讲座持续了一个下午,直到天色渐暗才接近尾声。郭文韬也想不到这群年轻人怎么会有那么多问题要问,无论大小轻重,蒲熠星倒是都耐着性子给认真解答。 


散场的时候唐九洲本想跟郭文韬一起走,却被人拦下了。他指了指观众席的第二三排:“你看没看到第一排的老师背后坐着的那些,都是我们学院综合排名最靠前的本科生和研究生。如果要讨经验或者找队员的话,他们也是不错的选择。一般结束之后他们都不会走得太早,留下的学生除了咨询演讲人之外,也会向他们请教。很好的机会,可别浪费。”唐九洲的表情颇有些复杂,干张着嘴一时说不出话;半晌才面露疲惫地点了点头同他道别,朝着礼堂的前半部走去。 


郭文韬拉紧领口,瞟了一眼被学生围住了的演讲台。出了礼堂刚走到大门外的路口,就被蒲熠星的电话叫停了脚步。天色已如泼墨沉沉,沿路霓虹掩映闪烁,街边店铺张灯结彩,干冷空气里飘来温热的香气,郭文韬才忽然发现新年扑面而来的浓郁气息。他接起电话,听筒里传来略带气喘的声音。


“文韬,回头。” 


蒲熠星站在马路对面的红绿灯下,川流的车辆推动光影交错,在镜片上明明灭灭。绿灯亮起时随着人群踏着黑白的斑马线和刺目的车灯光向他走来,冷空气将双颊蹭得微红,眼眸里倒映出通明星光。有一瞬的恍惚,郭文韬几乎要把现在的他与几年前的那个他重合在一起。
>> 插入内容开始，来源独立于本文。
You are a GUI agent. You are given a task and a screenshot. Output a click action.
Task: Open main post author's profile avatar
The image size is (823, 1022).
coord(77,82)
回神间蒲熠星已经来到近前,一抿唇把手里的袋子递过去:“来,文韬,送你回家。” 


郭文韬下意识接过纸袋,“你怎么知道我要往哪边走?”蒲熠星轻笑,你不知道的还多呢。被堵在楼下那天蒲熠星绕路办事刚好经过那附近,有幸目睹了全过程;如果不是因为事务在身和邵明明突然冲出来架势十足地护住郭文韬,估计他那天就出面拦下了。 
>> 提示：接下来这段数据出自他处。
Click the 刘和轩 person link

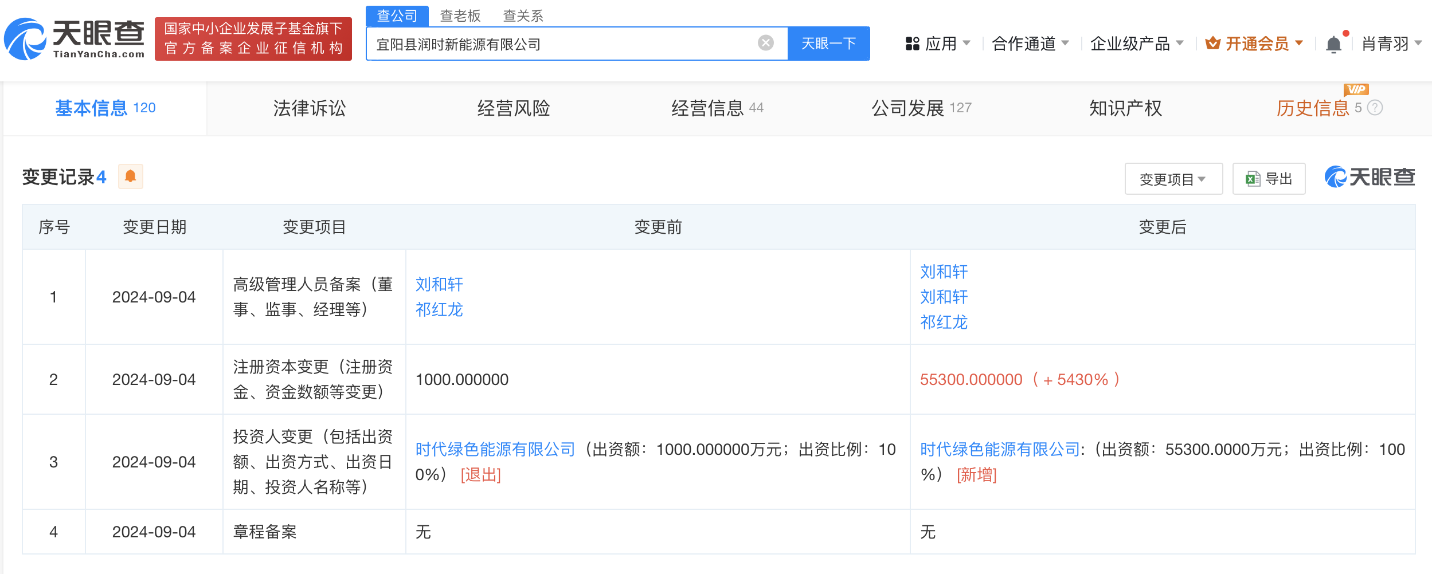coord(438,284)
“你的那个朋友看上去文文弱弱的,但比我想象中要厉害点。”蒲熠星双手抄进口袋,话语捂在外套立领里听上去闷闷的。郭文韬随口应声,紧接着又补了一句:“其实也不算是朋友吧,刚认识没几天。”“这么长时间没见,能看到你交新朋友,确实有点儿……意外。”蒲熠星皱了皱眉头,像是没有仔细听他说了什么,露出一个看上去有些好笑的表情,思索半天才挤出一个很平常的词来。郭文韬扯起嘴角轻轻哼了一声,表示有被笑到。他又问蒲熠星是怎么从一群学生中间脱身的,得到作答者一脸淡然的回复:“我把邮箱地址留下了,跟他们说有什么问题可以电邮给我。怕你再被人截住,不放心就早早出来了。”
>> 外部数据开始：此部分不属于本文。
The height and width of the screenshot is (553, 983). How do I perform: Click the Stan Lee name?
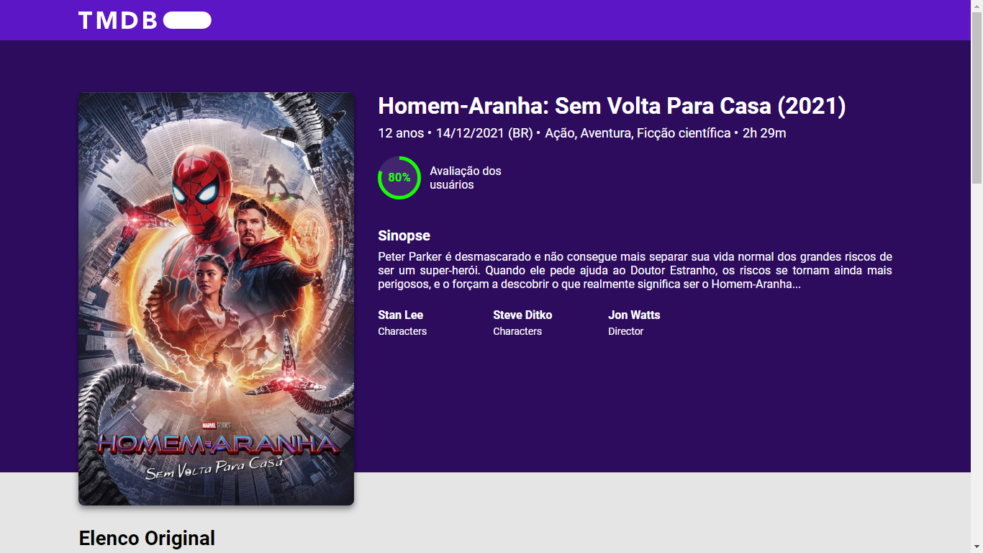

从学校到住处有条不太远的路,郭文韬是最近一段时间开始从这边走的,对于路长远近还没有熟悉。所以当走在他身旁的蒲熠星突然停下脚步时郭文韬还愣了一下,抬头才发现已经到了自家楼下。城市上空传来整点的钟声,将骤起的冷空气包裹在悠远之中。蒲熠星转过身,低头看着地面跺了跺脚,又抬起头来:“上楼吧。”他平日里说话带着点儿藏不住的口音,声音放轻自然就柔下来,总跟哄着谁一样。 


郭文韬侧身,唇角溢/出一抹白气。蒲熠星忽然张开双臂把他揽入怀中,力道大动作却轻,像千百番尝试后终于学会了拿捏刚好的度,只为用在这一时,再不会把下颌搁在他肩头上。他忽然意识到时间也并非什么痕迹都没在蒲熠星身上留下,也想起似乎从几年前的那一天之后就很少看到蒲熠星笑了。那种如夏日眩光一般朗然的笑意,或许以前只属于某一个人,而现在却被雪藏在不知名的角落;像情人节被打碎的大捧玫瑰,热烈鲜艳地盛放在阴暗和污秽之中,再也不得而知。 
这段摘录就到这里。